Five More Collectibles That Are Little More than Trinkets
- Hummel Figures – These figurines were first produced in Germany in 1935 and were based on drawings by German nun Maria Innocentia Hummel. When American soldiers were in Germany during World War II, they began buying the figures for wives and sweethearts at home. Following the war, Germany was desperate for income and realized they had a captive market in the millions of American women who had been exposed to their statuettes. They began cranking out the figures by the thousands, selling them at dime stores for $4 to $5 a piece. In the 60s and 70s, they were sold at higher end stores, such as Hallmark and specialty boutiques, and their price tag increased, as well, with one actually selling for $1,500. Today, because of the mass production of the figurines, most of them are worth less than $50.
- Longaberger Baskets – These handmade baskets from Ohio reached great popularity in the 90s, due in part to Longaberger Basket parties in which they were sold (similar to Tupperware parties). Some of the baskets could be quite pricey, going for more than $100. Though the quality of the handmade baskets was quite nice, they never became the vintage commodity collectors hoped they would. Today, most go for $20 or less.
- Franklin Mint Collectibles – You’ve probably seen these commemorative coins and plates advertised on TV. You know, the kind emblazoned with celebrity faces and landmarks of the United States. But while these “collectibles” can go for several hundred dollars when new, they rarely fetch more than$50 on the secondary market.
- Thomas Kinkade Paintings – Unlike van Gogh, who only sold one painting in his lifetime, Kinkade reached his zenith in life. As a franchised painter (literally, there were 350 of his galleries in the mid ‘90s), his paintings had already plummeted in value when the Internet made them even more widely available. Today, according to Lou Kahn, head of Bakerstowne Collectibles appraisal service in West Hampstead, NY, “[T]he frames are worth more than the prints.”
Cookie Jars– After Andy Warhol’s famous cookie jar collection was auctioned off for millions of dollars after his death in 1987, cookie jars became a hot commodity in the collectible world. Today, however, the vast majority of cookie jars will never garner more than $50.

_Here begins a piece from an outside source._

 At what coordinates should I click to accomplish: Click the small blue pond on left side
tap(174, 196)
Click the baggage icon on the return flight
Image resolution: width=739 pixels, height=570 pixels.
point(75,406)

As someone who frequently does Fort Lauderdale estate appraisal, I constantly see people who believe their estate or that of their loved one will be worth more because of a large collection they have acquired. Occasionally, this is true. But all too often, the collectibles turn out to be items such as the ones mentioned above, with little to no actual worth.
So what lesson can be learned from all this? When it comes to collecting, if you legitimately like something, if having it around makes you happy, then that is worth enough. But if you are looking to make an investment, try something with more established value, such as fine art, antiques, or jewelry.